While this may sound like a given, for someone who has always had a less than ideal sleep schedule this was the hardest thing for me to accomplish. Going to bed and waking up at the same time every day, will not only improve the quality of your sleep but the quantity as well. Your brain works off a 24hr clock and it not only expects regularity when it comes to sleep but thrives off of it as well.

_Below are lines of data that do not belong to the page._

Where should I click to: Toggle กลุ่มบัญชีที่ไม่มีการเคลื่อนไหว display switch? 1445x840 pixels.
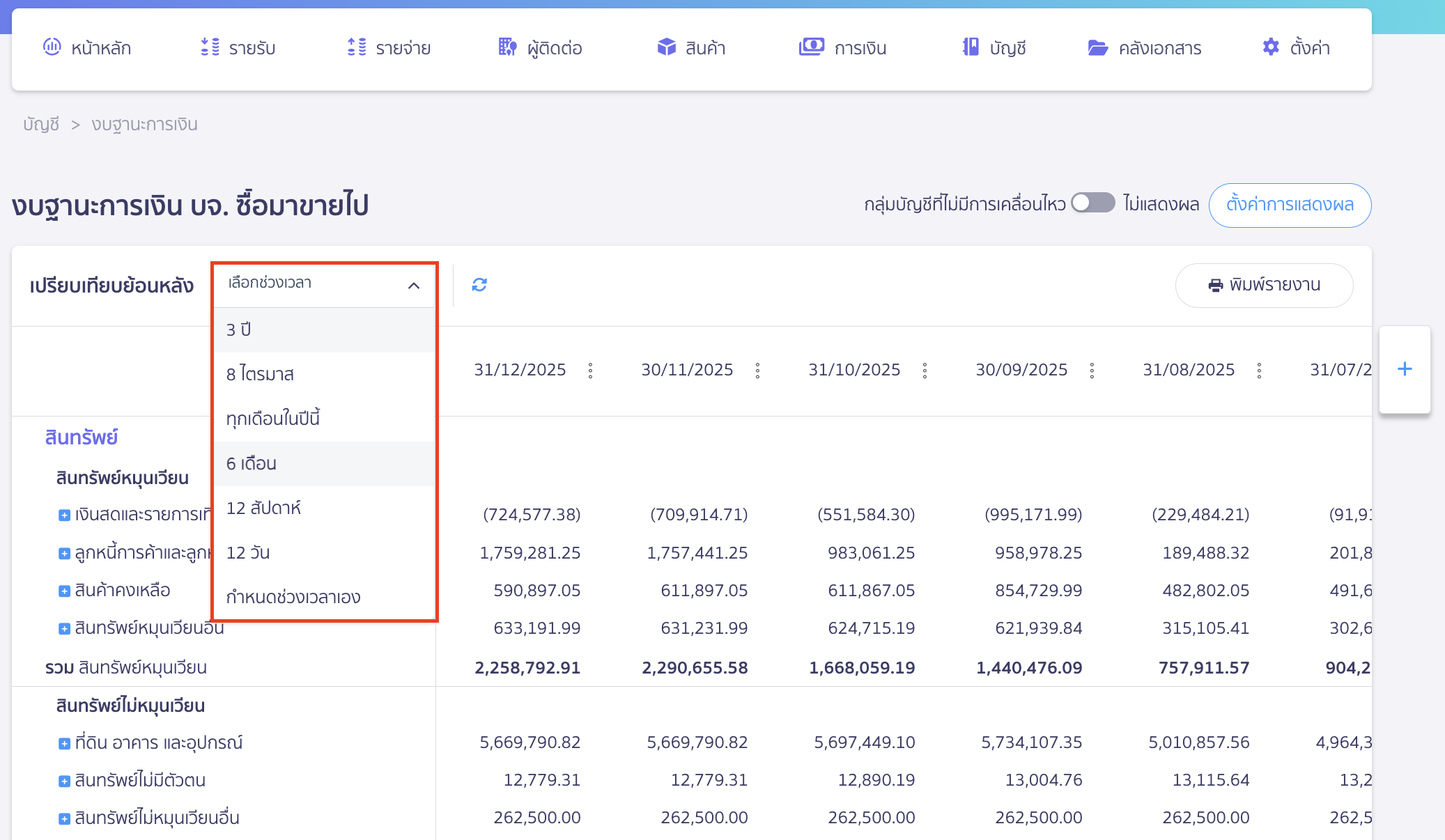(1092, 203)
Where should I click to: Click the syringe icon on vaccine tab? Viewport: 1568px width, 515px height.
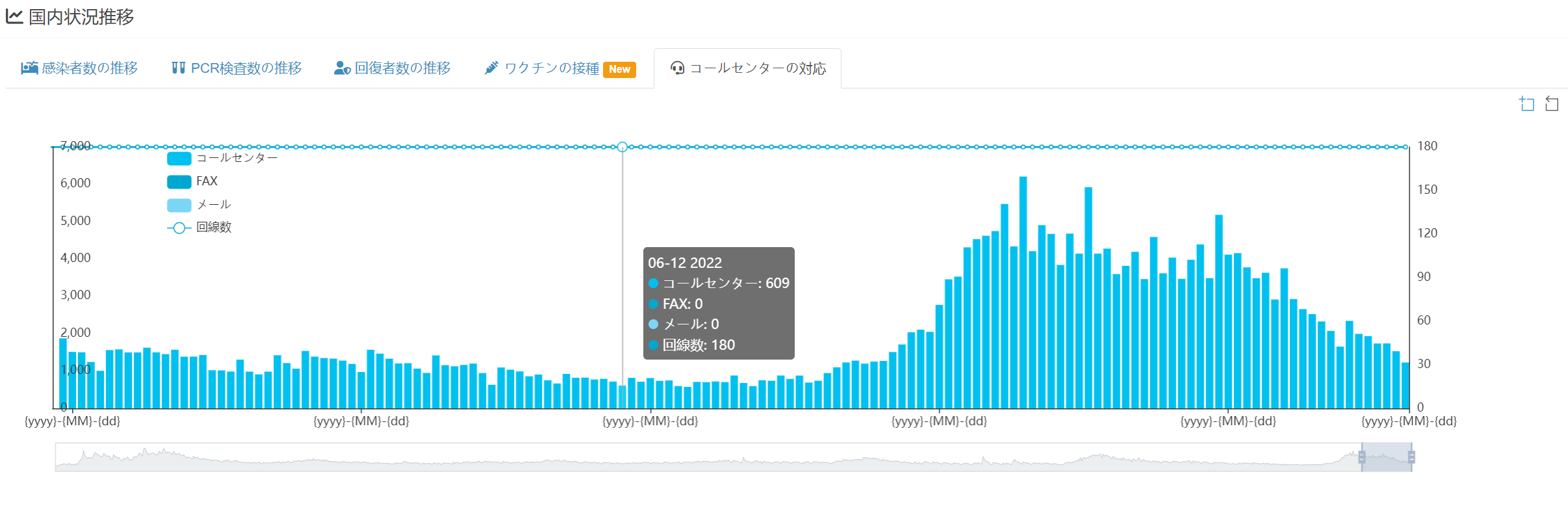(491, 68)
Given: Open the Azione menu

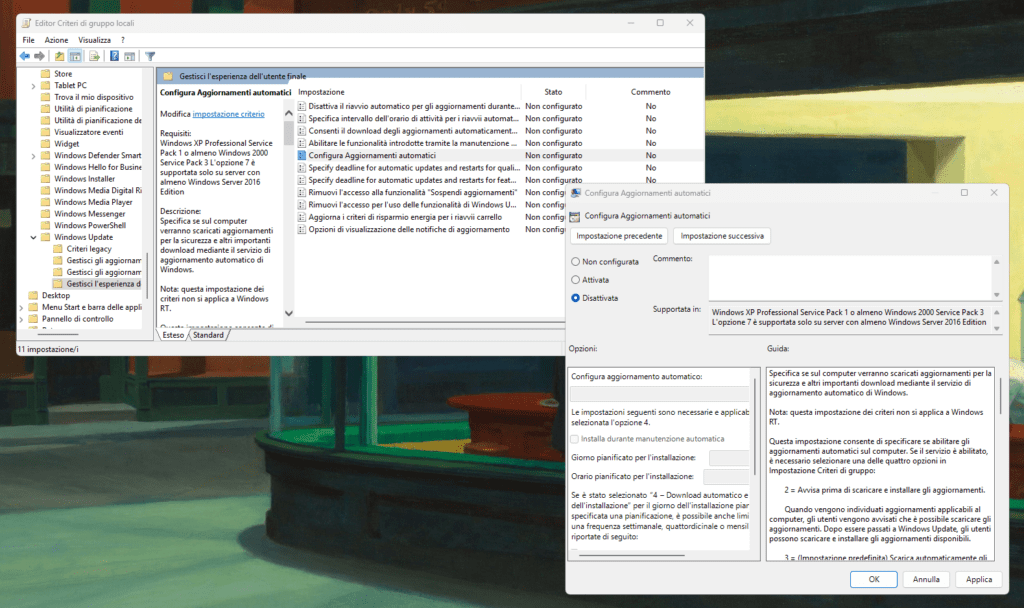Looking at the screenshot, I should click(56, 40).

- Skip that afternoon coffee
I feel slightly hypocritical telling you all to forgo that 4 pm iced coffee because as a caffeine addict myself, I know how hard it can be to quit cold-turkey. So start slow and day by day try to start cutting down your caffeine intake in the late afternoon and evenings. I myself have an alarm set for 4 pm every day to act as a little reminder to relax on the coffee. While it may seem harmless, the effects of caffeine can continue on hours after you initially have it. Meaning that while you may be able to fall asleep, the caffeine in your system could be adversely affecting your sleep stages at night without you even knowing it.
- Walk it out
When you find yourself sitting awake in bed focusing on the fact you haven’t fallen asleep yet, literally get out of bed and walk around. Your brain is incredibly associative, so if you have made a connection that your bed is linked with staying awake, you need to break this cycle by getting up, doing something different, and only returning to your bed once you feel sleepy.
- Turn off your lights
Now obviously I would assume that most of us turn off our main lights in our rooms when we are going to sleep. But it is so important to make sure that we are turning off our phones, tvs, computers, or anything else you may have in your room that could negatively affect your sleep. By experiencing more darkness in the evening we are able to trigger the release of melatonin that helps regulate the timing and health of our sleep.
- Develop a Routine
Sadly, for a lot of us, it is not as easy as just diving into bed and falling asleep. By creating and sticking to a set nighttime routine every day, your brain will start to recognize that routine as a precursor to sleep. So develop a routine that works for you, for at least 20 minutes to an hour before you head to bed.
It absolutely takes time and effort to improve your sleep health but I promise your mind and body will thank you for it!